We made the switch for the reasons above and its tough to do the system justice in writing — there’s a link to a demo, below.

Some of you may wonder, “Is it legal?” Yes, and electronic signatures have been legal since 2000. Here’s a snippet from their website:

…Federal E-SIGN Act into law on October 1, 2000. The E-SIGN Act makes online electronic signatures in a commercial transaction equivalent to a written signature. EchoSign is fully compliant with the Federal E-SIGN Act, which is a safe harbor that “trumps” or “pre-empts” state law by design, and also pre-empts any state laws on electronic signatures that existed before or after the E-SIGN Act. All 50 states are required to comply with the Federal E-SIGN Act of 2000. Similar laws to the E-SIGN Ace have been passed inCanada, the UK and the European Union.

The system allows anyone to have a free account so your signers do not need to pay anything to use the system. We’re Google Apps users and it integrates with our Google Docs and authentication.

Another very nice feature is the ability to email a copy of approved contracts to “users” outside the system. For example, if you want your attorney to keep a copy of all your signed contracts, you can. We are using it to back-up our contracts to Evernote and Box.net.

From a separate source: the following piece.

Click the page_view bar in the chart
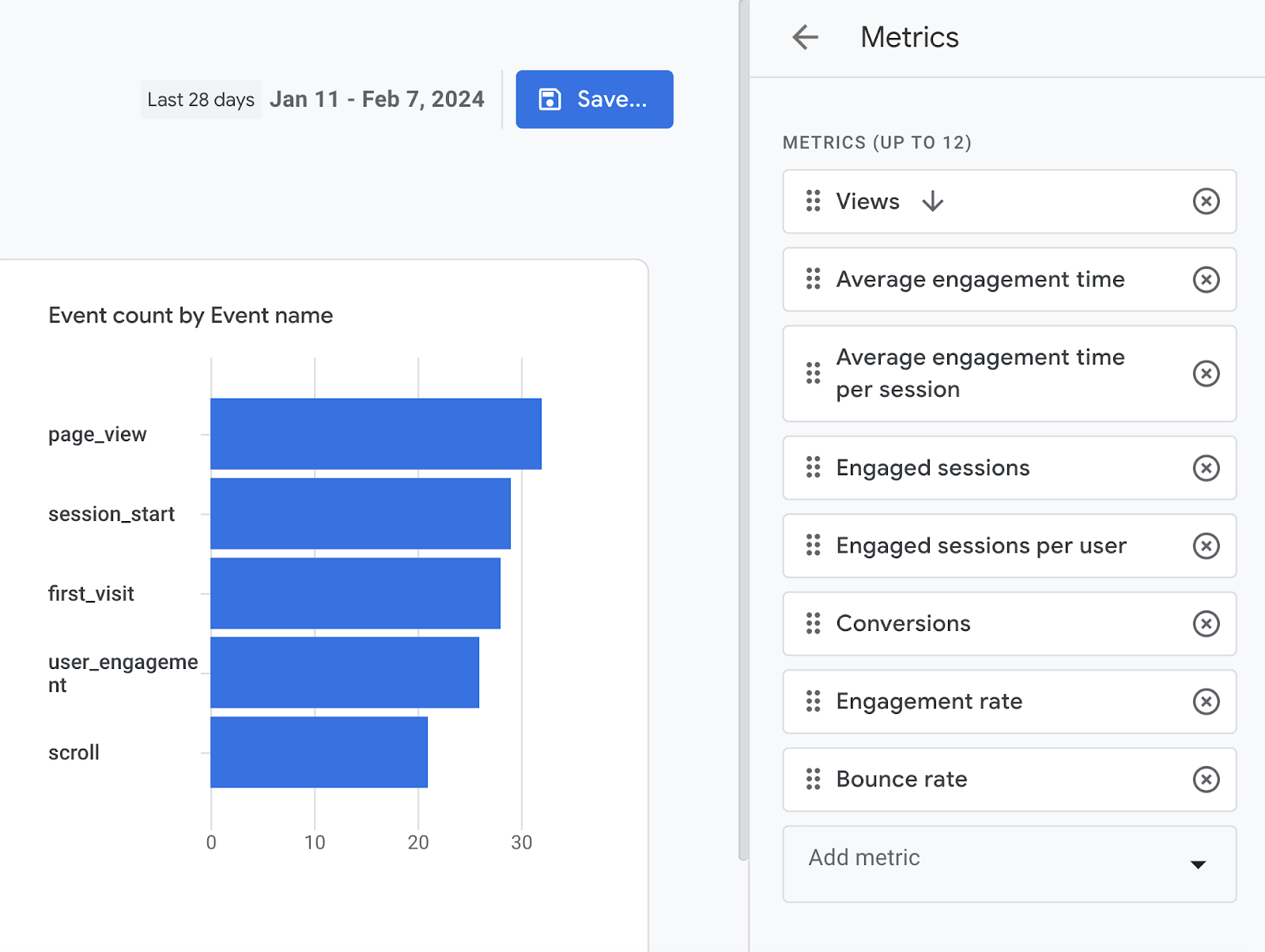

There are iPhone and iPad apps for real signatures if you’d like to have those, too.

Once you start using it, you can add in your Twitter account to post when contracts are signed. It doesn’t say with whom or for how much. But what it does do is provide a referral code to EchoSign’s site. If people click on the link and sign-up for a paid account, EchoSign sends you a gift card. Kind of nice.

WebMedley and EchoSign

(Side note: the average time to sign an EchoSign agreement is 42 minutes. I need to speed it up, huh?!)

If you are interested in learning how it works, they have a nice video and step by step guide.

We’ll continue to bring you more internet tools to simplify your life.